Ainda assim, tinha uma quantidade enorme de opções de livros para escolher, como La Debil Mental, de Ariana Harwicz, Teorías Selvagens, de Pola Oloixarac; Pájaros en la boca, de Samanta Schweblin; Las Aventuras de la China Iron, de Gabriela Cabezón Cámara; e Cada Despedida, de Mariana Dimópulos. Acabei ficando com uma autora de quem já tinha ouvido falar muito, mas ainda não tinha lido: As Coisas que Perdemos no Fogo, Mariana Enriquez.

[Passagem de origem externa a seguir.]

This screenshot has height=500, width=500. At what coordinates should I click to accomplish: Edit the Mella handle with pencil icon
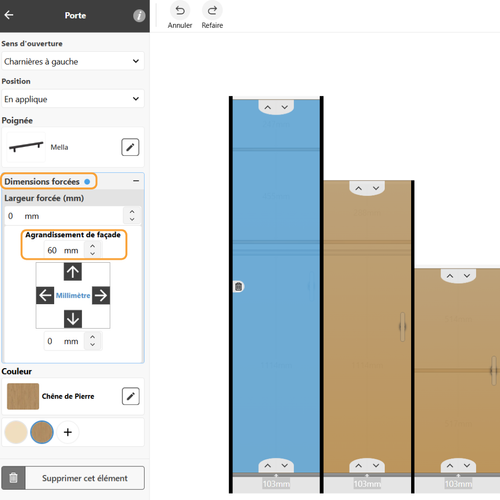130,147
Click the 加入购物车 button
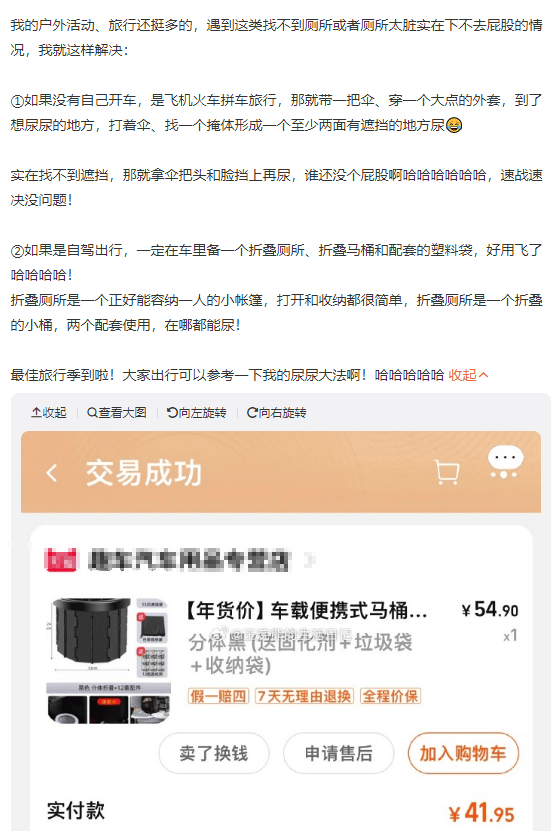Viewport: 551px width, 831px height. tap(463, 753)
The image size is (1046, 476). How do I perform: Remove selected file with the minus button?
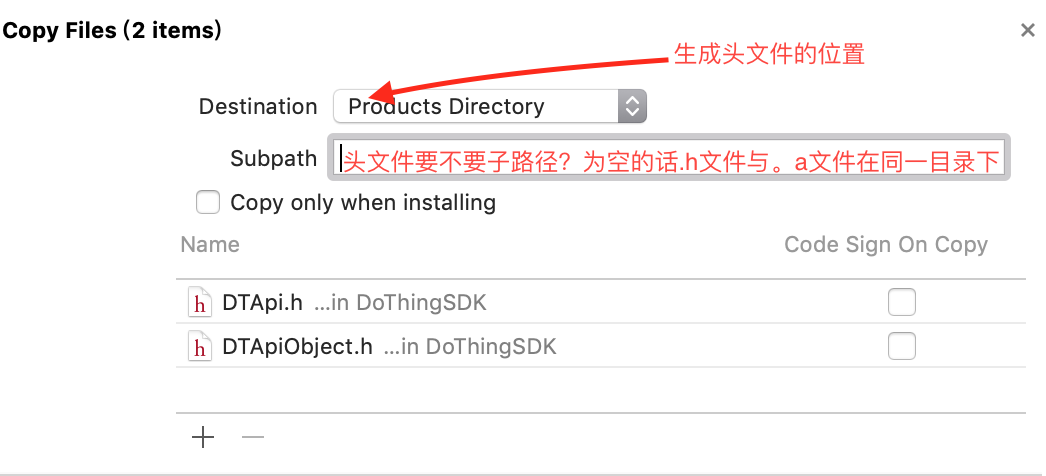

As Coisas que Perdemos no Fogo é um livro de contos, que são geralmente descritos como contos de horror cotidiano. Eles focam em temas perturbadores, que às vezes começam parecendo familiares, mas que evoluem para escancarar problemas maiores. Em um deles, por exemplo, “O Menino Sujo”, a narradora mora na antiga mansão dos avós, em um bairro decadente que agora é visto como um dos lugares mais perigosos da cidade. Ela fica obcecada por um menino pequeno, que dorme em um colchão em frente da casa, com a mãe viciada em drogas. A atmosfera de horror no conto vem de coisas que são familiares demais se você é uma mulher brasileira: de ter que andar pela rua que é bem iluminada, ao invés de fazer o caminho curto, pensando em que hora ainda é ok andar nessa rua, checando se tem alguém te seguindo.

Em vários contos, o horror se relaciona com a história da Ditadura Militar que comandou o país entre 1976-1983: contos de pessoas desaparecidas, inclusive crianças, e de lugares assombrados por um passado violento que ninguém quer lembrar, mas que ainda afeta quem passa por eles. E muitos deles são abertos o bastante para permitir várias interpretações: os sons assustadores que duas meninas – e só elas – escutam em uma pousada que elas invadem são ecos do que aconteceu lá, nem tanto tempo atrás, e mencionados de passagem pelo pai de uma delas, ou o medo da atração crescente que elas sentem uma pela outra?

Os contos são muito bem escritos, e fiquei feliz de acrescentar mais uma autora argentina para a minha lista de livros lidos. Achei que representou bem o país, e muitos dos contos ficaram na minha cabeça por suas imagens fortes e diferentes possibilidades de interpretação.